24 janvier 2018 : Indemnisation des victimes des produits phytopharmaceutiques ( rapport - première lecture )

B. DES EFFETS SUR LA SANTÉ IDENTIFIÉS SCIENTIFIQUEMENT

Plusieurs études publiées sur l'utilisation des pesticides soulignent que l'exposition des travailleurs et de leurs familles à ces produits augmente de manière significative les risques de contracter certaines pathologies. En France, l'étude scientifique la plus aboutie à ce jour est l'expertise collective de l'Inserm parue en 2013 et fondée sur une revue de la littérature scientifique internationale publiée au cours des trente dernières années6(*).

Elle conclut à l'existence de plusieurs niveaux de présomption s'agissant du lien entre l'exposition aux pesticides et différentes pathologies, en particulier certains cancers (hémopathies malignes, cancers de la prostate, tumeurs cérébrales, cancers cutanés), certaines maladies neurologiques (maladie de Parkinson, maladie d'Alzheimer, troubles cognitifs) ainsi que certains troubles de la reproduction et du développement.
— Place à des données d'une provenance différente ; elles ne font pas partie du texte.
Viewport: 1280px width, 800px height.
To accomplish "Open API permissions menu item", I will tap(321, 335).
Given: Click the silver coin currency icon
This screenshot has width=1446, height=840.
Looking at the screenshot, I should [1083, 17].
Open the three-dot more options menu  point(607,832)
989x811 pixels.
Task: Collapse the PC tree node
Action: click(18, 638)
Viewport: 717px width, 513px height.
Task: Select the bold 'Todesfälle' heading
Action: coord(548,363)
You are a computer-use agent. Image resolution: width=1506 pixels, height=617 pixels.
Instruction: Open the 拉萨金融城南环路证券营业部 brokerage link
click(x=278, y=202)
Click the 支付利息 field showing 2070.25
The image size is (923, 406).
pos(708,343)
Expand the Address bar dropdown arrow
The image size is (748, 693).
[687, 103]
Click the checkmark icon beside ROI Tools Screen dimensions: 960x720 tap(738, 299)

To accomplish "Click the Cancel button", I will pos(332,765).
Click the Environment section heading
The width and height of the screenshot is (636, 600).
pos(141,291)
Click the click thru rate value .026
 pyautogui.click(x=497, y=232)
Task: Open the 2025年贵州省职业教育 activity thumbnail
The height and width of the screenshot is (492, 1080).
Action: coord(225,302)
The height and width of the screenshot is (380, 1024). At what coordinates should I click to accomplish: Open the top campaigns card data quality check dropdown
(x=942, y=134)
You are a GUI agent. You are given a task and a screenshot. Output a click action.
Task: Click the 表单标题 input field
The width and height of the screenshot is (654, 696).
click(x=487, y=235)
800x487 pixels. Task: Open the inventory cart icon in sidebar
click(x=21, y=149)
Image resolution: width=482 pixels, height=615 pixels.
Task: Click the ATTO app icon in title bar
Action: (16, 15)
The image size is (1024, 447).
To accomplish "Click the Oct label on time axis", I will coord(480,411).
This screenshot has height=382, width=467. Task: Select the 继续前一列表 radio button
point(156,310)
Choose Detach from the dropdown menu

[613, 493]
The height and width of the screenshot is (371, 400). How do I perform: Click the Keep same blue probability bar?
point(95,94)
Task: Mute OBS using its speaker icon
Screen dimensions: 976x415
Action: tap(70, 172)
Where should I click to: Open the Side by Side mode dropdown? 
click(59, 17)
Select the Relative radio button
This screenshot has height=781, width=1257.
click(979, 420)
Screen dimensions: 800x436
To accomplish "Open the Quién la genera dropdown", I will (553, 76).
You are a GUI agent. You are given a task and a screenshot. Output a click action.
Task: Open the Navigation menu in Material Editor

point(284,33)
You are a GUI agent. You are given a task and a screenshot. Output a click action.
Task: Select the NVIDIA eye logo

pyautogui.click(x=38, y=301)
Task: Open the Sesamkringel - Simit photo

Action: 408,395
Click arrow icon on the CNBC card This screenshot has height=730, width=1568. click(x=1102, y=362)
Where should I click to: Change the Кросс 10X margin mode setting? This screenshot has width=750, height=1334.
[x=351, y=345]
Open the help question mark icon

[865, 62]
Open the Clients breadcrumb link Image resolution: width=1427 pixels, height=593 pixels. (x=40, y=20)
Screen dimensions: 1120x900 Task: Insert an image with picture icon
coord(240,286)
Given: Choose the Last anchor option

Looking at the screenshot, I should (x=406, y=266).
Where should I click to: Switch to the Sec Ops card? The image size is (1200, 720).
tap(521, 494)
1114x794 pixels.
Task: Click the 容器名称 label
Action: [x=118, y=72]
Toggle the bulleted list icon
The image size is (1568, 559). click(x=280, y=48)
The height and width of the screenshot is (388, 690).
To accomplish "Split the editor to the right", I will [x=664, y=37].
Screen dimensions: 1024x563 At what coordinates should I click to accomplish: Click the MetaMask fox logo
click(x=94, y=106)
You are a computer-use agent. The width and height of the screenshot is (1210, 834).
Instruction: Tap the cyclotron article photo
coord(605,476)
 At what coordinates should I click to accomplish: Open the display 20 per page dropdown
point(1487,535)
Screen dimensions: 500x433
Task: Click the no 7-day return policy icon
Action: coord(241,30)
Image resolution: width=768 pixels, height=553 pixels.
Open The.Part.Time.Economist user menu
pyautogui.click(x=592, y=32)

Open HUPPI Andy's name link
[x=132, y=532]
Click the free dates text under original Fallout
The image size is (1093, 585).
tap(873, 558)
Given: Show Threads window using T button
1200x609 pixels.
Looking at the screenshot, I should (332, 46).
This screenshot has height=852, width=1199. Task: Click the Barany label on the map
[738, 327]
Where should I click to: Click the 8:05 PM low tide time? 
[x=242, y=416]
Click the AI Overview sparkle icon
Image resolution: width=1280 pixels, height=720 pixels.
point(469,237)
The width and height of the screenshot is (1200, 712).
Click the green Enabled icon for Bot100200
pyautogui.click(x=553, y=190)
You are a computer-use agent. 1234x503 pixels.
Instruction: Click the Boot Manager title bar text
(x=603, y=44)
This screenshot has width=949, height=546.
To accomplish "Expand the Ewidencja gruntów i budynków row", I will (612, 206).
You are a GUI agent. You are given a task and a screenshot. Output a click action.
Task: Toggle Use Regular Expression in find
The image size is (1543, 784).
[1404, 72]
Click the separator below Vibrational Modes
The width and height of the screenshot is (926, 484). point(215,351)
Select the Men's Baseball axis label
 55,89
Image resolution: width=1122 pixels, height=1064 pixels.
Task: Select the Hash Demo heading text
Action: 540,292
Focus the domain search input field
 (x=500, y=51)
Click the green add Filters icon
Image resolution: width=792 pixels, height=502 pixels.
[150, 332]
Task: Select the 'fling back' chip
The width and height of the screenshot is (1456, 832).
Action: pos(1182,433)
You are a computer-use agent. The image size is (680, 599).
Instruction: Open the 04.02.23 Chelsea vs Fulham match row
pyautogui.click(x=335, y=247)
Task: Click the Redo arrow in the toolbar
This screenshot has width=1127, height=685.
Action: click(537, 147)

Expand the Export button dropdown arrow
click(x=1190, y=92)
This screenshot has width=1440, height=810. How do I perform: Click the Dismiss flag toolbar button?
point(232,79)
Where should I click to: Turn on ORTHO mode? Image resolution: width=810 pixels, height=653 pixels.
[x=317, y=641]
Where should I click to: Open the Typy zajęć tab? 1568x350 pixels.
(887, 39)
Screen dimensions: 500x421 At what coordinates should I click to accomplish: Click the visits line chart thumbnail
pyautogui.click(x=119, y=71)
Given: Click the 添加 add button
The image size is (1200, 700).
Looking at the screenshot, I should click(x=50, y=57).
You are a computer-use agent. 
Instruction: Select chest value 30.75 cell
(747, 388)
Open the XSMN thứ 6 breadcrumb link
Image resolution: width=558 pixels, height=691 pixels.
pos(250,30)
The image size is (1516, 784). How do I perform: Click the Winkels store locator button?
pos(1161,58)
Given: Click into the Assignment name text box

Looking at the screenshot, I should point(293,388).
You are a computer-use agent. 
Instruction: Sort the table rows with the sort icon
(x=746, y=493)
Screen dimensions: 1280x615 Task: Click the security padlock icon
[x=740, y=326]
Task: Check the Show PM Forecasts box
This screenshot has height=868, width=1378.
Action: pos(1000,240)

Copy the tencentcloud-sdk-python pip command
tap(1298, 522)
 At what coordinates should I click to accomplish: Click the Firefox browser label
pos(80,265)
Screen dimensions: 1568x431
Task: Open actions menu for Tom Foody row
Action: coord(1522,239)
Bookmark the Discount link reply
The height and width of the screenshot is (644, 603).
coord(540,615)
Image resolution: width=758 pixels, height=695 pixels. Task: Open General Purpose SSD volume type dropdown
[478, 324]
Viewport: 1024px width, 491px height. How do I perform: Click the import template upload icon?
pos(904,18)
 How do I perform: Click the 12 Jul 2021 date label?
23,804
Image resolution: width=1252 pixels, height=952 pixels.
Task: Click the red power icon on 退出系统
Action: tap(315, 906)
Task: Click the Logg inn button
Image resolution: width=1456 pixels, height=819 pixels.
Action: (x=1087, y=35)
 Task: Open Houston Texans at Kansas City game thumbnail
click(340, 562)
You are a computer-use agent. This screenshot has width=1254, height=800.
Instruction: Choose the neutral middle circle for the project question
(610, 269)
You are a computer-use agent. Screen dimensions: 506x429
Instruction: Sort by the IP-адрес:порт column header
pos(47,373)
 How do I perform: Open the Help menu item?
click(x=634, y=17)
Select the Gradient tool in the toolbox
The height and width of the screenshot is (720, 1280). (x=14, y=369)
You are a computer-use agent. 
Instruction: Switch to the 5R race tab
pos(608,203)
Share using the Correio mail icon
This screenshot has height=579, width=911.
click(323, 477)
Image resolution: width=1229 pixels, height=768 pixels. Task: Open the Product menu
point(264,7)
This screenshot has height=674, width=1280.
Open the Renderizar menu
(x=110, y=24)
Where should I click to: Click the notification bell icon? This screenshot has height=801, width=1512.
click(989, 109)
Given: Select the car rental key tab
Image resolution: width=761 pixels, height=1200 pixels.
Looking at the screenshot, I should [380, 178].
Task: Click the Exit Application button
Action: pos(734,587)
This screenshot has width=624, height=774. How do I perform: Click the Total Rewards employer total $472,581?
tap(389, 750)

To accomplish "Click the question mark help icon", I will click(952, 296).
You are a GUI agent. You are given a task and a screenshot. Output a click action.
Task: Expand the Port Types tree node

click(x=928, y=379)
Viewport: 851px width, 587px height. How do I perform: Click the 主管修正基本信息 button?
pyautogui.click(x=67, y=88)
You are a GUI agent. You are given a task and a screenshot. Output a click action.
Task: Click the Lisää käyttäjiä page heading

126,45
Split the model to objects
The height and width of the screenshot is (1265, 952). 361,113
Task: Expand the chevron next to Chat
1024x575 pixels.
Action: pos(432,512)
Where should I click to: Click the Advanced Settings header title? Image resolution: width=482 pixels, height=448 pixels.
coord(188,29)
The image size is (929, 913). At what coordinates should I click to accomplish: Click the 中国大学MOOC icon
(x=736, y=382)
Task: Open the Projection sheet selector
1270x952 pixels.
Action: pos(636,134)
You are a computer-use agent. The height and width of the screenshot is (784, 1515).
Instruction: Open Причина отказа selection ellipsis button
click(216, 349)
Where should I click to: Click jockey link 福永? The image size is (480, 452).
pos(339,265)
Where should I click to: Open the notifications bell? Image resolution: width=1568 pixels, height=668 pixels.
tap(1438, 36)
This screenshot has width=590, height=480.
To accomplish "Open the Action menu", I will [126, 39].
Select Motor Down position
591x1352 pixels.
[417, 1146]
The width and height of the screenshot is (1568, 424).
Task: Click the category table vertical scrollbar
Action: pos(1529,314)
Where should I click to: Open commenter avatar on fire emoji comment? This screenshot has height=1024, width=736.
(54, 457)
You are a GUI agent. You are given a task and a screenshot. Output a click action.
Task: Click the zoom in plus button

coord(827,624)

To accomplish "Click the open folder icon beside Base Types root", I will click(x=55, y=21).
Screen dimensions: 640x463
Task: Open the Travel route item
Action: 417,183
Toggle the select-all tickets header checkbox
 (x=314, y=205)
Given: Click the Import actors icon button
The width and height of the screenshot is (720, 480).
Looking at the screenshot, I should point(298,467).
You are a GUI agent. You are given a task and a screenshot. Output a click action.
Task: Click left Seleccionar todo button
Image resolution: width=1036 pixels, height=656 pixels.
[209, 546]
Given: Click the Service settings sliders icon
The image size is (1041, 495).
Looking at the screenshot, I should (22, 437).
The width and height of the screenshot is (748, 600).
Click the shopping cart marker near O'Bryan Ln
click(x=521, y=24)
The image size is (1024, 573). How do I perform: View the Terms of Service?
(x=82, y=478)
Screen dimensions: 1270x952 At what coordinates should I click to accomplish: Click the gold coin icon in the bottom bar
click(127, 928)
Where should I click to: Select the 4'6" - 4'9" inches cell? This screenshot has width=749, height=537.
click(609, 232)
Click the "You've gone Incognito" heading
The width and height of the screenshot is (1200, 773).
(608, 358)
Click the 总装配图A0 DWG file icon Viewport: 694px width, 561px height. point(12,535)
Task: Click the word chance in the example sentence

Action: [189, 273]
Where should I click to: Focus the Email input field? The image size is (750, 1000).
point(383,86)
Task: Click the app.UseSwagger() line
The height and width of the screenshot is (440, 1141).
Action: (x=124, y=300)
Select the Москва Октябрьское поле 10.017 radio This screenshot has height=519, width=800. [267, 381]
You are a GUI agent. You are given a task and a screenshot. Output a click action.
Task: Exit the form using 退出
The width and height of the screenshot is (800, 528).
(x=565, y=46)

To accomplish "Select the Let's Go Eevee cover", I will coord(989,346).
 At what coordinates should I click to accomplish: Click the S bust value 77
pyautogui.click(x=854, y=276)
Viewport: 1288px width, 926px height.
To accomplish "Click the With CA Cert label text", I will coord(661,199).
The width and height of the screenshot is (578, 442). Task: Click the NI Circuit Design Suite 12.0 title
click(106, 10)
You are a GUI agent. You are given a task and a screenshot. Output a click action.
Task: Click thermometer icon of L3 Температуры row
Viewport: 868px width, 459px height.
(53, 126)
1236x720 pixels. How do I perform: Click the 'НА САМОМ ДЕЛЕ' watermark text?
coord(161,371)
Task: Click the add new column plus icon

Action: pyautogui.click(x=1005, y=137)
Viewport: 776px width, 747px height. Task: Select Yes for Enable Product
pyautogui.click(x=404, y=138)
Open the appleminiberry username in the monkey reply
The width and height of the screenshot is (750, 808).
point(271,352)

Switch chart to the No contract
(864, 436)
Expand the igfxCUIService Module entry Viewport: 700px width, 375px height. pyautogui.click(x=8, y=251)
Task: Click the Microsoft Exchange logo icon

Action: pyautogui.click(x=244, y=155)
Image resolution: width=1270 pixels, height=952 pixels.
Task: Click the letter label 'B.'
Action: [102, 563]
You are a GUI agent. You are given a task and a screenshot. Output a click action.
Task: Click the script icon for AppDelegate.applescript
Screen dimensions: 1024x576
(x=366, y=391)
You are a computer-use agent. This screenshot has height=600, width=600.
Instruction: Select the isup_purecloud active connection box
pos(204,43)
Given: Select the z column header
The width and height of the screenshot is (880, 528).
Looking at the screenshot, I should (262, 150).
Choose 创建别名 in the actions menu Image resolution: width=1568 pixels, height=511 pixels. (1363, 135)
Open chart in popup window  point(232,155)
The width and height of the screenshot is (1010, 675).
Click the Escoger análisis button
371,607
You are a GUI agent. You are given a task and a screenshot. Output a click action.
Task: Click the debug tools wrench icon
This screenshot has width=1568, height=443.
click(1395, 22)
L'étude souligne en outre que la survenue d'autres pathologies telles que les maladies respiratoires, les troubles immunologiques et les pathologies endocriniennes pose également question. Elle insiste enfin sur les expositions aux pesticides au cours de la période prénatale (in utero) et périnatale, ainsi que pendant la petite enfance, qui semblent être particulièrement à risque pour le développement de l'enfant.

Votre rapporteur estime que ces éléments sont suffisants pour poser un cadre législatif prudentiel et qui aura vocation à évoluer. Il fait sien le constat selon lequel « le degré de certitude d'ores et déjà acquis sur les effets des produits phytopharmaceutiques commande de prendre des mesures fortes et rapides sauf à engager la responsabilité des pouvoirs publics. »7(*)


* 6 Inserm, Expertise collective, « Pesticides, effets sur la santé », 2013.

* 7 « Utilisation des produits phytopharmaceutiques », rapport IGAS n° 2017-124R/CGEDD n° 011624-01/ CGAAER n° 17096, décembre 2017.